Information given:
— begin —

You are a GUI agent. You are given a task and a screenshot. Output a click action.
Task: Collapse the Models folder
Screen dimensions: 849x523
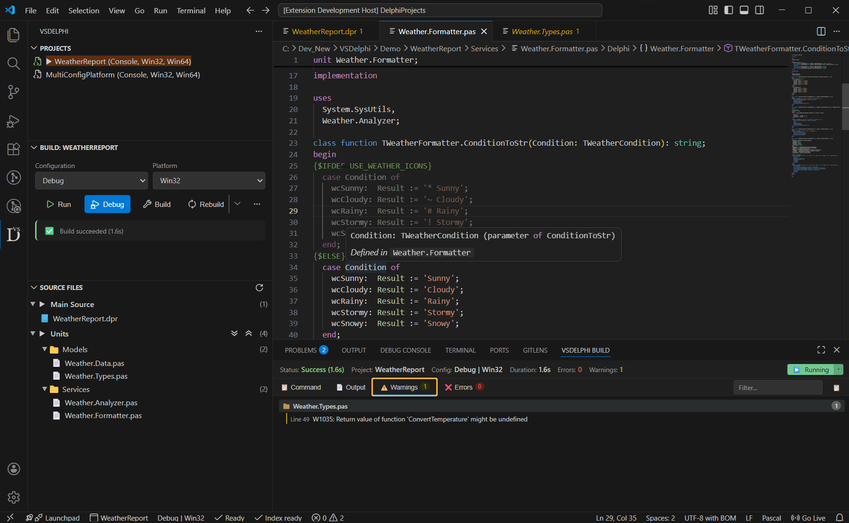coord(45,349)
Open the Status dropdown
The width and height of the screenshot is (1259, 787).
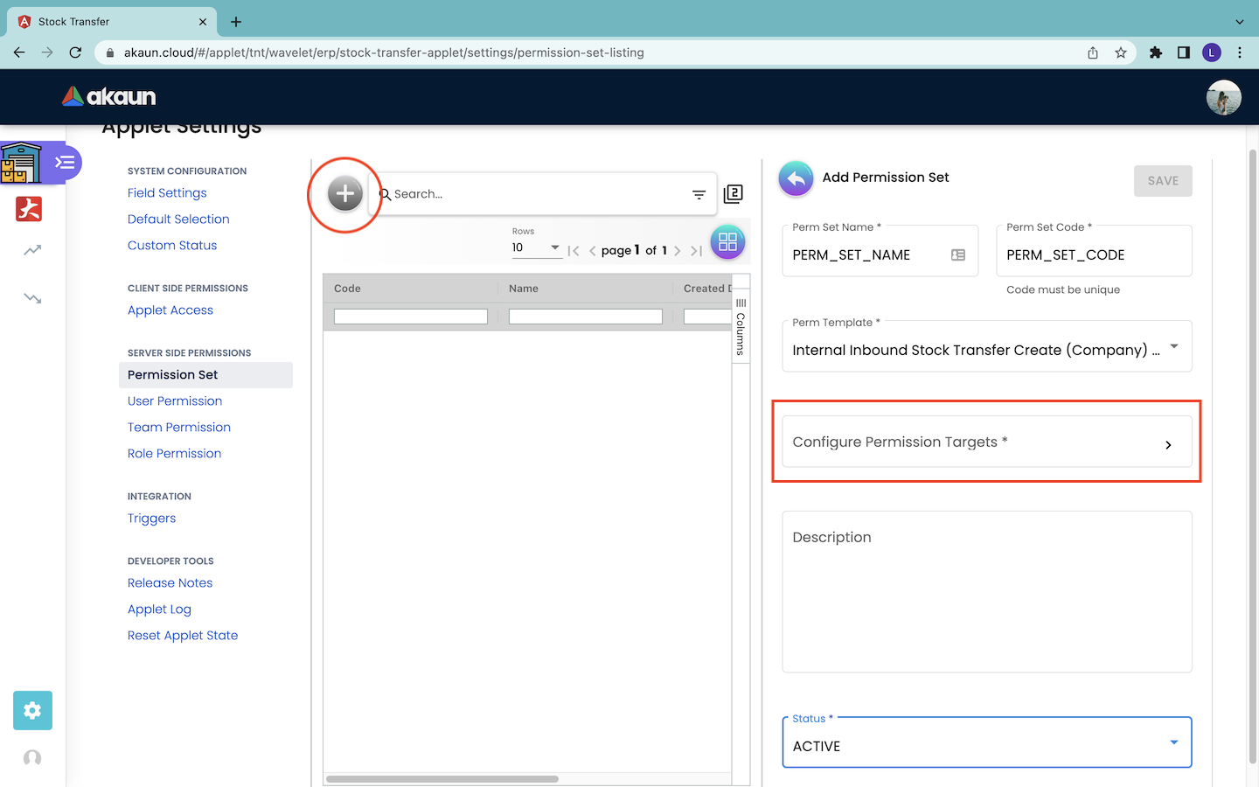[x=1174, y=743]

— end —

Stated goal:
Reproduce the text of all the records above word for word, leaving out the pictures.

Problem solution:
You are a GUI agent. You are given a task and a screenshot. Output a click action.
Task: Collapse the Models folder
Screen dimensions: 849x523
coord(45,349)
Open the Status dropdown
The width and height of the screenshot is (1259, 787).
[x=1174, y=743]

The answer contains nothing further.